> What needs to be done: Copy everything from the line containing "Image resolution: width=333" down to the end of the entries, substituting "Identify the element" for "Describe the element" and leaving the rest unchanged.

> Records provided:
__________________________________________________

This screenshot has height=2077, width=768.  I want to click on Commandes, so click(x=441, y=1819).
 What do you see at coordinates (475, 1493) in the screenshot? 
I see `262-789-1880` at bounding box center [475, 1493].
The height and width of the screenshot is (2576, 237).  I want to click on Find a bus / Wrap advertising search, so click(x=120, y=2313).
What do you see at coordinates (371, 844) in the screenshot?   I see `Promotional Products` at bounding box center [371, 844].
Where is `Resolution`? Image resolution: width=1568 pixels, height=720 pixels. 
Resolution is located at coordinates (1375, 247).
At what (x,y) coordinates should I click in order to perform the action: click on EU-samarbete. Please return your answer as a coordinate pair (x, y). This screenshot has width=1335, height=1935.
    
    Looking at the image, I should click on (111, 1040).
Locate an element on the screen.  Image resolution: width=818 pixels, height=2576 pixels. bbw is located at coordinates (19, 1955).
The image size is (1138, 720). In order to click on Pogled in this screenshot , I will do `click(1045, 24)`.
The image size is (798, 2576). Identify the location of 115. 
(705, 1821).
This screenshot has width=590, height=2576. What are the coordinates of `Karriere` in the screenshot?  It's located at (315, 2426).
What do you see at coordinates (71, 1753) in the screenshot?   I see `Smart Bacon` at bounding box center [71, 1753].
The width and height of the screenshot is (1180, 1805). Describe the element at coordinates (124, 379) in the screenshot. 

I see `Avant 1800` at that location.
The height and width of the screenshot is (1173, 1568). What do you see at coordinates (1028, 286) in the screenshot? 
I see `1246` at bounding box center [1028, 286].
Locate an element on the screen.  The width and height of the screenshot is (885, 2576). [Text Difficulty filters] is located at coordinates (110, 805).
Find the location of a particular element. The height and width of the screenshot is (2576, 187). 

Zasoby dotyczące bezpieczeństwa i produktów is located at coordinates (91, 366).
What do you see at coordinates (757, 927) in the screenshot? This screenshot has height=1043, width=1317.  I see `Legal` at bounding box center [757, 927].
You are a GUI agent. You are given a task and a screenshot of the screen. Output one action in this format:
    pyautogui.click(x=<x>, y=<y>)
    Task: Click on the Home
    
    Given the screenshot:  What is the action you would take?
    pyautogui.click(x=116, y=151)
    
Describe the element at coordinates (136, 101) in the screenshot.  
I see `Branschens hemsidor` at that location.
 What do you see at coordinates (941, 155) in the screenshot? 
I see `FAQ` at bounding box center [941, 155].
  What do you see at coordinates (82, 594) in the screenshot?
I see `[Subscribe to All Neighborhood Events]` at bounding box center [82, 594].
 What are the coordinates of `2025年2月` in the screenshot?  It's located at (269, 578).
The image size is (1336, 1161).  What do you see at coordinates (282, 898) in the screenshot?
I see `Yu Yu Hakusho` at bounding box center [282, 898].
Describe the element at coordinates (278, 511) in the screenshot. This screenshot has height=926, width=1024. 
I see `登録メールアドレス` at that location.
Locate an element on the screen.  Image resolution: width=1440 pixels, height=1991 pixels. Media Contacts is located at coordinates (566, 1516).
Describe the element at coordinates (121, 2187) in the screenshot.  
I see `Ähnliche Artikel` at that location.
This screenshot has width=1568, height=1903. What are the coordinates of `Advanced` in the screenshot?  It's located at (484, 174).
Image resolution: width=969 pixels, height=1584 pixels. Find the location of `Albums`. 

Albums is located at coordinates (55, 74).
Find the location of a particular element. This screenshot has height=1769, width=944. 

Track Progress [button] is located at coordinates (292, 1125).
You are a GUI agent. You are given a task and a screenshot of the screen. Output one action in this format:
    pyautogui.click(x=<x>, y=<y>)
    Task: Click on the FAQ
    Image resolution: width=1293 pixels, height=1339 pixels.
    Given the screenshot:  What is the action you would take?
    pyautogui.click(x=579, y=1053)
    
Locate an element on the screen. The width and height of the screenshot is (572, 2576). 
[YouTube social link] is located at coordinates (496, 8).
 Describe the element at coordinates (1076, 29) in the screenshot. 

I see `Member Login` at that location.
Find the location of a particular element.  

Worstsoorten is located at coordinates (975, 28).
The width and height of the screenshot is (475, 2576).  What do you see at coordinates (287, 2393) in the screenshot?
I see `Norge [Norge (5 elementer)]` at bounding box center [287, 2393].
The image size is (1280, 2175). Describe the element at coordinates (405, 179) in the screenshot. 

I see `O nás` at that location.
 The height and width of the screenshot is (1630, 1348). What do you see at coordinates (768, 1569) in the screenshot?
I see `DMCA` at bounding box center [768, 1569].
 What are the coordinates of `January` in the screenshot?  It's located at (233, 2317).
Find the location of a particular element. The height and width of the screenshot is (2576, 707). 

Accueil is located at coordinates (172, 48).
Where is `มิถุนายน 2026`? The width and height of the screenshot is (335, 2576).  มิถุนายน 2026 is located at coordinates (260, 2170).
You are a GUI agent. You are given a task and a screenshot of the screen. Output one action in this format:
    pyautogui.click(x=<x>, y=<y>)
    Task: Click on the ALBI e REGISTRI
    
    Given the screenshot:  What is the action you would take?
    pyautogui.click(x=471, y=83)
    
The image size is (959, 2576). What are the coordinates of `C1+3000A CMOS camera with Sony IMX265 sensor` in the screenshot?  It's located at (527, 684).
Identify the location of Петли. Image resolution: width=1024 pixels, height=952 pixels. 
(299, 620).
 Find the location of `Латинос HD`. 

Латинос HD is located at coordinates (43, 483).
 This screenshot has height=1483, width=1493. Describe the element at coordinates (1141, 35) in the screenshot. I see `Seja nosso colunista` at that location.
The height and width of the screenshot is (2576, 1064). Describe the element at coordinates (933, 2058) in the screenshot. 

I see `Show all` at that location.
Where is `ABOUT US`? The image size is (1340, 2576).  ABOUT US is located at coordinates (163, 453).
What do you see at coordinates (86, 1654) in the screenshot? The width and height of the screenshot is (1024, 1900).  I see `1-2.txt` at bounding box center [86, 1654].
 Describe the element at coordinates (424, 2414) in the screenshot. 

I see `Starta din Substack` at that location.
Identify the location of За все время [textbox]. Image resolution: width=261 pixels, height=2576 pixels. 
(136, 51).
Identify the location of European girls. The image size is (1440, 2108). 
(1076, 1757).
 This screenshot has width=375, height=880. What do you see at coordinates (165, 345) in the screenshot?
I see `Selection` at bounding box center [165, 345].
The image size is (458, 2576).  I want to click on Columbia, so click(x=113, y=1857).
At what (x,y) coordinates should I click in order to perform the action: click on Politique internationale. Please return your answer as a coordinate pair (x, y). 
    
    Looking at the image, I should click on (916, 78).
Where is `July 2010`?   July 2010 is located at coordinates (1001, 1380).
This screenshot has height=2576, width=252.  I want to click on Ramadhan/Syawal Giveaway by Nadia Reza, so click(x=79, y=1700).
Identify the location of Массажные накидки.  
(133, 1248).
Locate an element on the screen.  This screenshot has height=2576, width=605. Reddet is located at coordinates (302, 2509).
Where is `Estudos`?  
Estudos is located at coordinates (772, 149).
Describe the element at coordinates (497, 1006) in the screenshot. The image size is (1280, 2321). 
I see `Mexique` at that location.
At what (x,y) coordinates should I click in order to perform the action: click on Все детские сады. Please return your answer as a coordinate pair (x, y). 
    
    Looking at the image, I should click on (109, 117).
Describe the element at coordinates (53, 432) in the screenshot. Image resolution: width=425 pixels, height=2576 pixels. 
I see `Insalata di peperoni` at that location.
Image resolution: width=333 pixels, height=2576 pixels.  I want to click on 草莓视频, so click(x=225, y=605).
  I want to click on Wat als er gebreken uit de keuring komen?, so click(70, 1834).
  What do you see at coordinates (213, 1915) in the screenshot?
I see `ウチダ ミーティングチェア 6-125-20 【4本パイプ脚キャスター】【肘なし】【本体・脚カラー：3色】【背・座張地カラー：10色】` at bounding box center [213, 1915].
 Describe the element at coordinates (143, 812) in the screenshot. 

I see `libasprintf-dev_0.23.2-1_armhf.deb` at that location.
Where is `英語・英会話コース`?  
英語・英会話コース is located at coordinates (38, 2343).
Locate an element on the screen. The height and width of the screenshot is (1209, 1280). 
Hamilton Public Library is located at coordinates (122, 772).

__________________________________________________

> Correct response:
Image resolution: width=333 pixels, height=2576 pixels.  I want to click on 草莓视频, so click(x=225, y=605).
  I want to click on Wat als er gebreken uit de keuring komen?, so click(70, 1834).
  What do you see at coordinates (213, 1915) in the screenshot?
I see `ウチダ ミーティングチェア 6-125-20 【4本パイプ脚キャスター】【肘なし】【本体・脚カラー：3色】【背・座張地カラー：10色】` at bounding box center [213, 1915].
 Identify the element at coordinates (143, 812) in the screenshot. 

I see `libasprintf-dev_0.23.2-1_armhf.deb` at that location.
Where is `英語・英会話コース`?  
英語・英会話コース is located at coordinates (38, 2343).
Locate an element on the screen. The height and width of the screenshot is (1209, 1280). 
Hamilton Public Library is located at coordinates (122, 772).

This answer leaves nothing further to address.